We discuss without proofs further important theorems about the determinant. The proofs rely on a systematic account of the properties which are characteristic for the determinant, namely the properties multilinear and alternating. By these properties, together with the condition that the determinant of the identity matrix is ${\displaystyle {}1}$, the determinant is already determined.

## Theorem

Let ${\displaystyle {}K}$ denote a field, and ${\displaystyle {}n\in \mathbb {N} _{+}}$. Then for matrices ${\displaystyle {}A,B\in \operatorname {Mat} _{n}(K)}$, the relation

${\displaystyle {}\det {\left(A\circ B\right)}=\det A\cdot \det B\,}$

holds.

### Proof

This proof was not presented in the lecture.
${\displaystyle \Box }$

## Definition

Let ${\displaystyle {}K}$ be a field, and let ${\displaystyle {}M=(a_{ij})_{ij}}$ be an ${\displaystyle {}m\times n}$-matrix over ${\displaystyle {}K}$. Then the ${\displaystyle {}n\times m}$-matrix

${\displaystyle {M^{\text{tr}}}={\left(b_{ij}\right)}_{ij}{\text{ with }}b_{ij}:=a_{ji}}$
is called the transposed matrix for ${\displaystyle {}M}$.
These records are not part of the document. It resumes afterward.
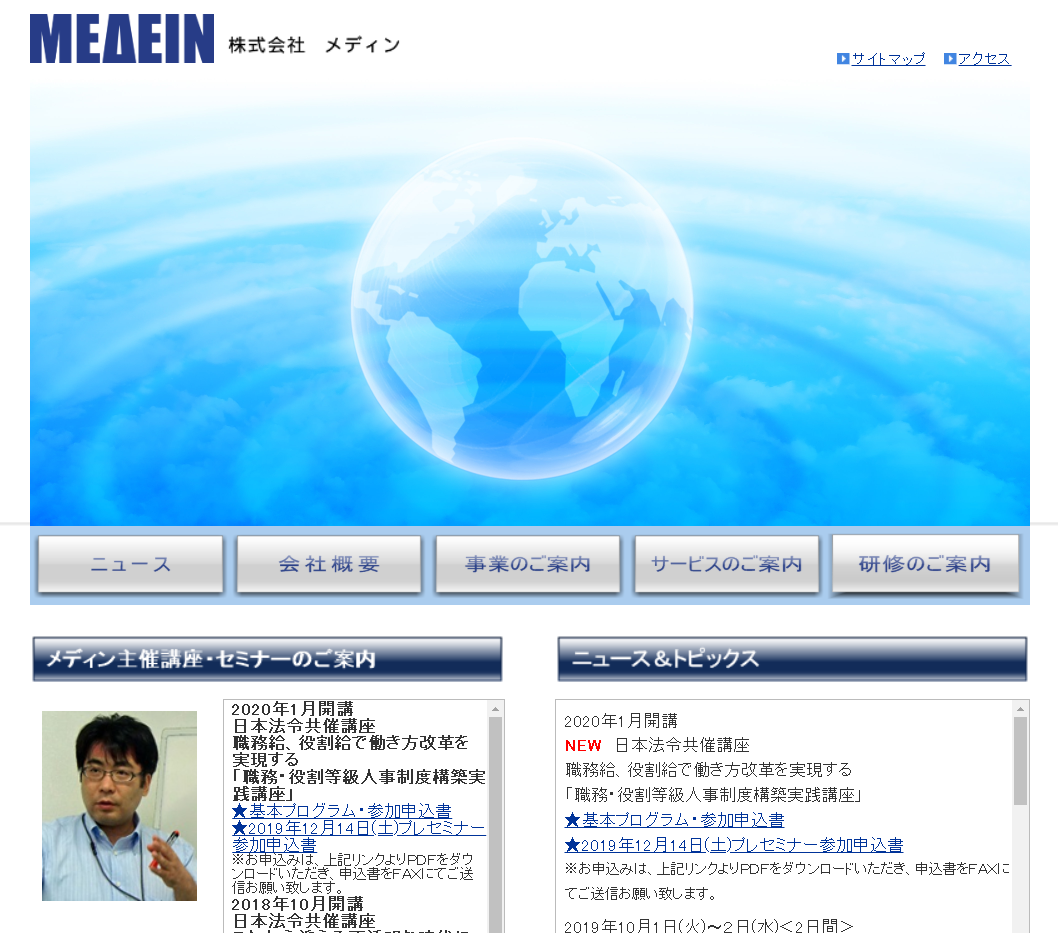Viewport: 1058px width, 933px height.
Task: Open the アクセス link
Action: coord(984,58)
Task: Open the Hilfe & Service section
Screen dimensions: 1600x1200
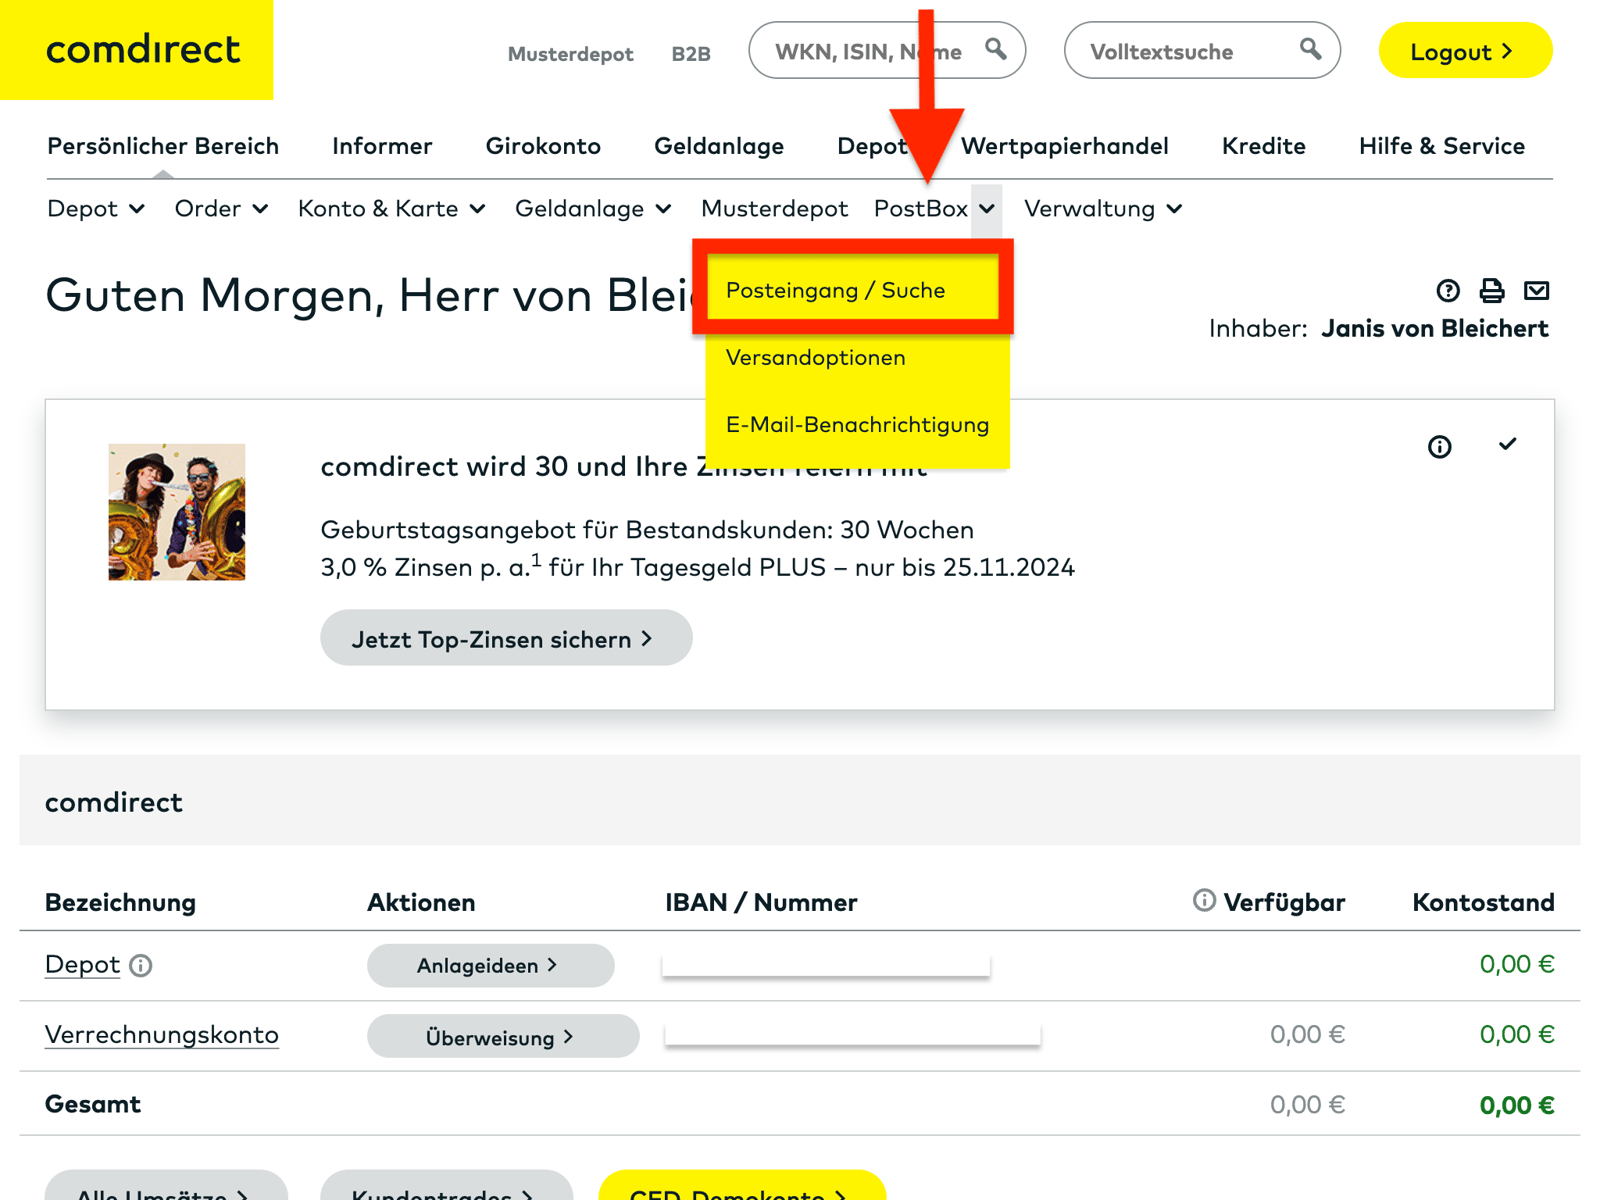Action: pos(1441,146)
The transposed matrix arises by interchanging the role of the rows and the columns. For example, we have

${\displaystyle {}{{\begin{pmatrix}t&n&o&d\\r&s&s&x\\a&p&e&y\end{pmatrix}}^{\text{tr}}}={\begin{pmatrix}t&r&a\\n&s&p\\o&s&e\\d&x&y\end{pmatrix}}\,.}$

## Theorem

Let ${\displaystyle {}K}$ denote a field, and let ${\displaystyle {}M}$ denote an ${\displaystyle {}n\times n}$-matrix over ${\displaystyle {}K}$. Then

${\displaystyle {}\det M=\det {M^{\text{tr}}}\,.}$

### Proof

This proof was not presented in the lecture.
${\displaystyle \Box }$

This implies that we can compute the determinant also by expanding with respect to the rows, as the following statement shows.

## Corollary

Let ${\displaystyle {}K}$ be a field, and let ${\displaystyle {}M={\left(a_{ij}\right)}_{ij}}$ be an ${\displaystyle {}m\times n}$-matrix over ${\displaystyle {}K}$. For ${\displaystyle {}i,j\in \{1,\ldots ,n\}}$, let ${\displaystyle {}M_{ij}}$ be the matrix which arises from ${\displaystyle {}M}$, by leaving out the ${\displaystyle {}i}$-th row and the ${\displaystyle {}j}$-th column. Then (for ${\displaystyle {}n\geq 2}$ and for every fixed ${\displaystyle {}i}$ and ${\displaystyle {}j}$)

${\displaystyle {}\det M=\sum _{i=1}^{n}(-1)^{i+j}a_{ij}\det M_{ij}=\sum _{j=1}^{n}(-1)^{i+j}a_{ij}\det M_{ij}\,.}$

### Proof

For ${\displaystyle {}j=1}$, the first equation is the recursive definition of the determinant. From that statement, the case ${\displaystyle {}i=1}$ follows, due to fact. By exchanging columns and rows, the statement follows in full generality, see exercise.

${\displaystyle \Box }$